(Source data)
************
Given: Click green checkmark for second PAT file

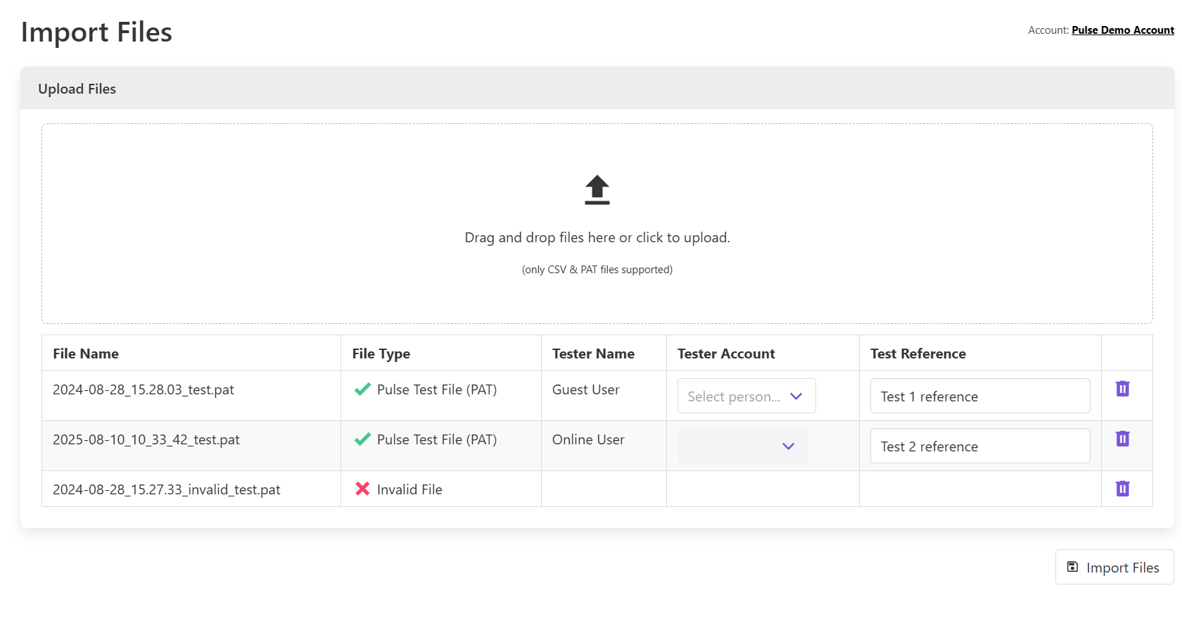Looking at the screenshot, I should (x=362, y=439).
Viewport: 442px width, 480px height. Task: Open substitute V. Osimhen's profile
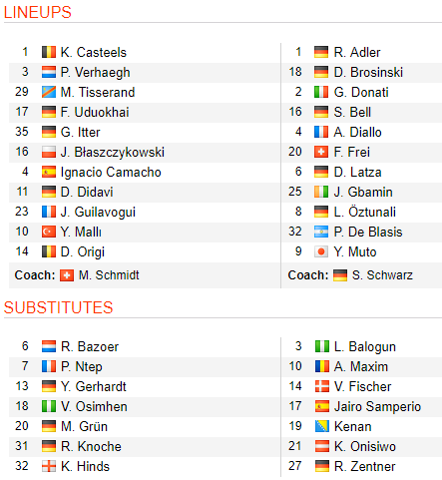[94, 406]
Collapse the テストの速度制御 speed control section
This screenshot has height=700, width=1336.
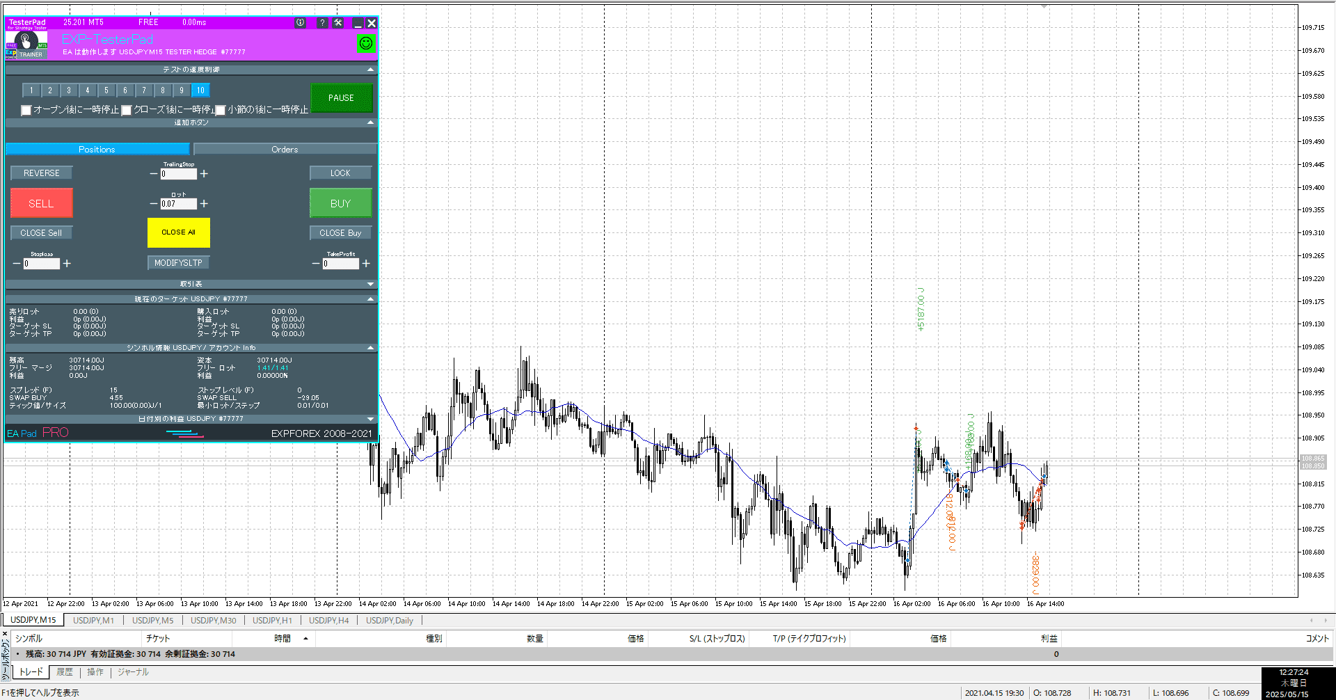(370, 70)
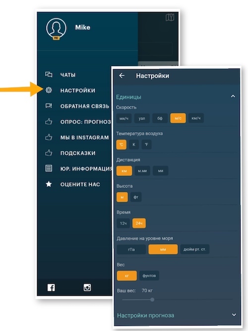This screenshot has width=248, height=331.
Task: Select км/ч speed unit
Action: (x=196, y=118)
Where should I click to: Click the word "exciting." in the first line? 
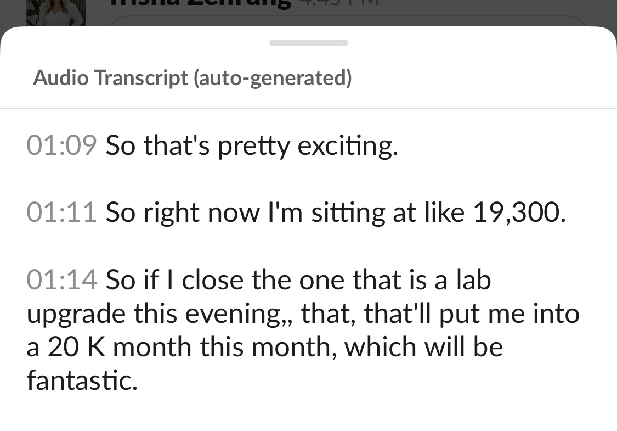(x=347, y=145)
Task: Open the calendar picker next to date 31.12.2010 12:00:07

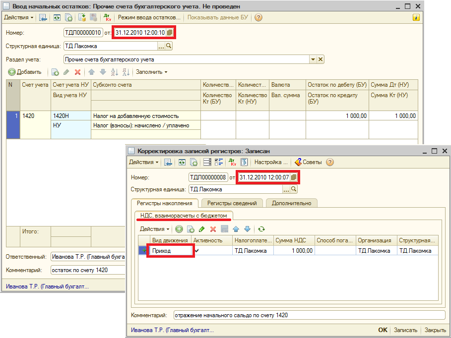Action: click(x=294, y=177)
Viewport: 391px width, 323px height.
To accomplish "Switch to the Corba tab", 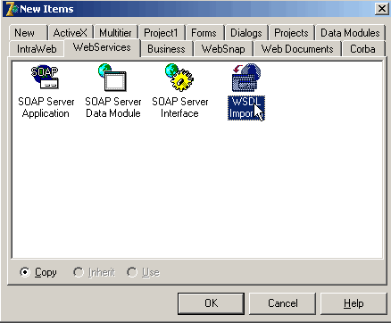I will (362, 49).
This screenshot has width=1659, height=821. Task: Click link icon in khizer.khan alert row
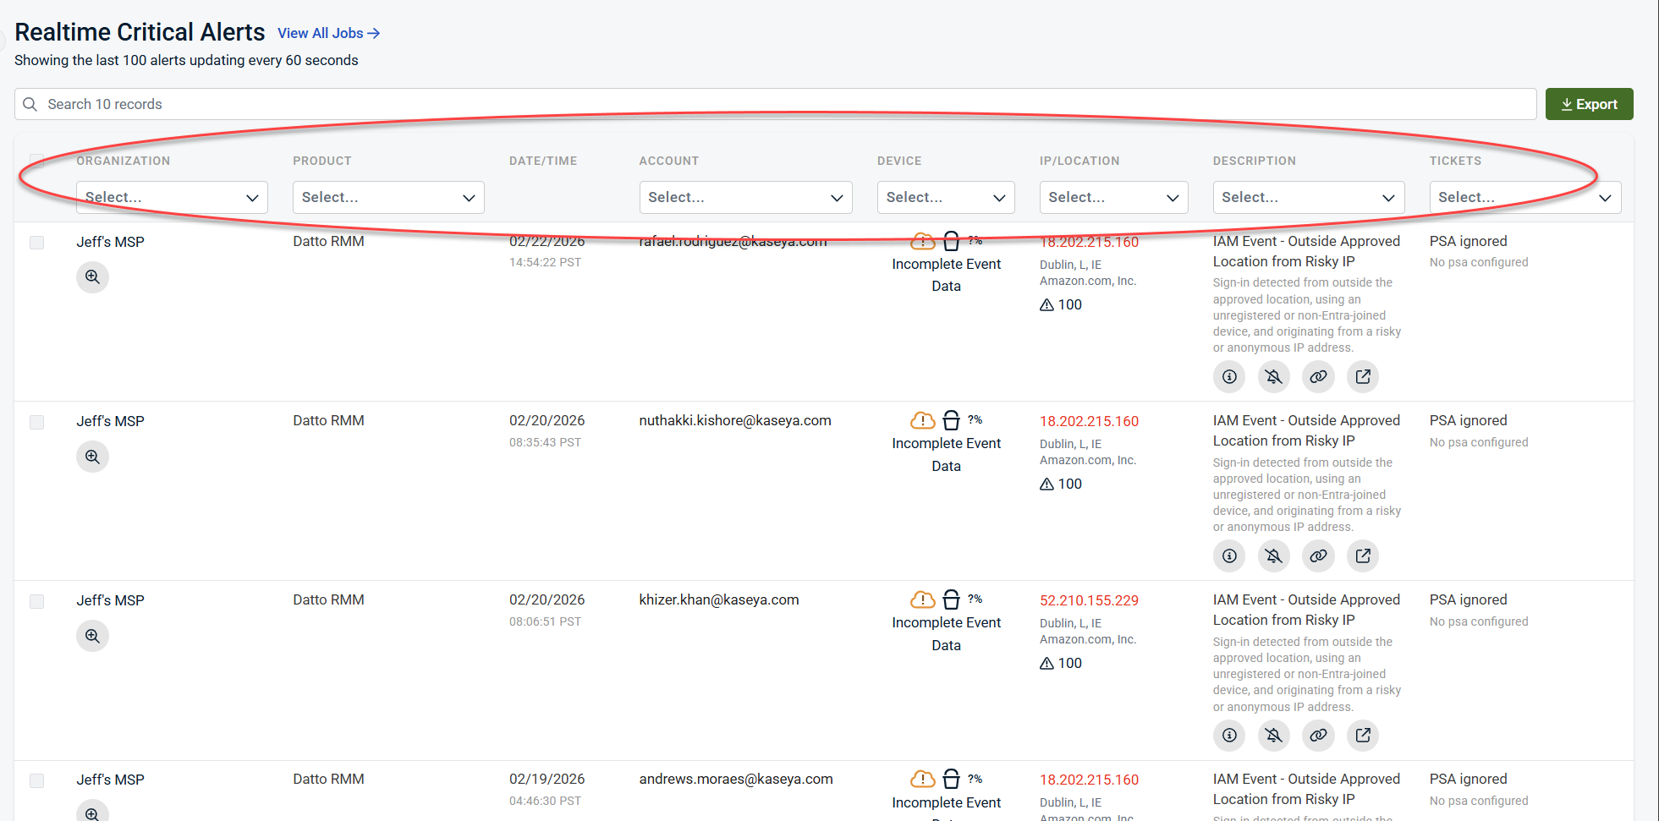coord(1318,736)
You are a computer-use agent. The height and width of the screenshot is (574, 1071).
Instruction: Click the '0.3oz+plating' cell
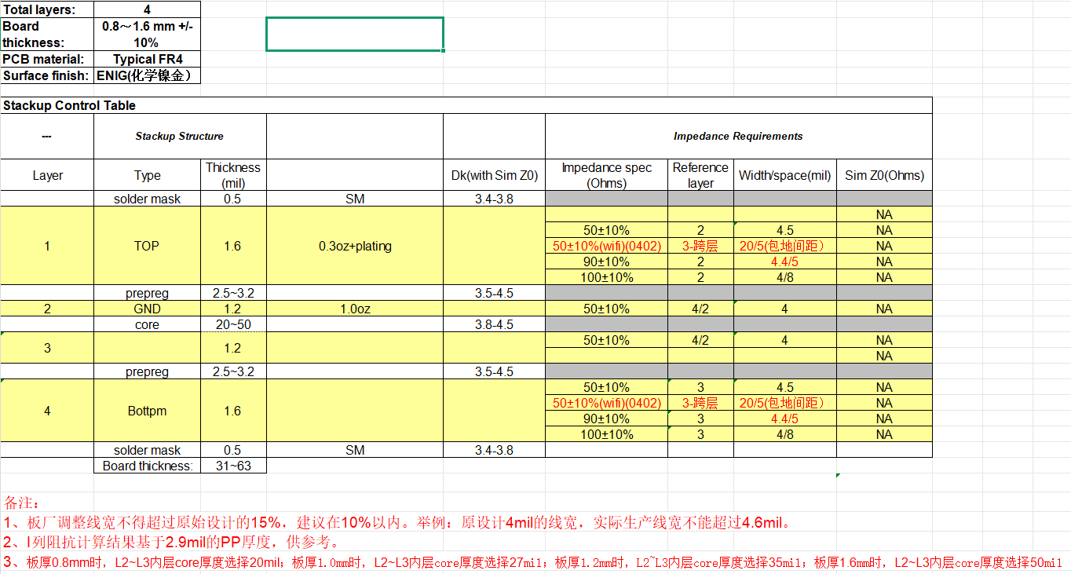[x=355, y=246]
************
# What you should do
Copy the lines exactly as they appear from the opening of the entries above through the line with "Collapse the テストの速度制御 speed control section", excluding all pictures.

# Result for this task
Given: Click green checkmark for second PAT file

Looking at the screenshot, I should (x=362, y=439).
Viewport: 442px width, 480px height. Task: Open substitute V. Osimhen's profile
[94, 406]
Collapse the テストの速度制御 speed control section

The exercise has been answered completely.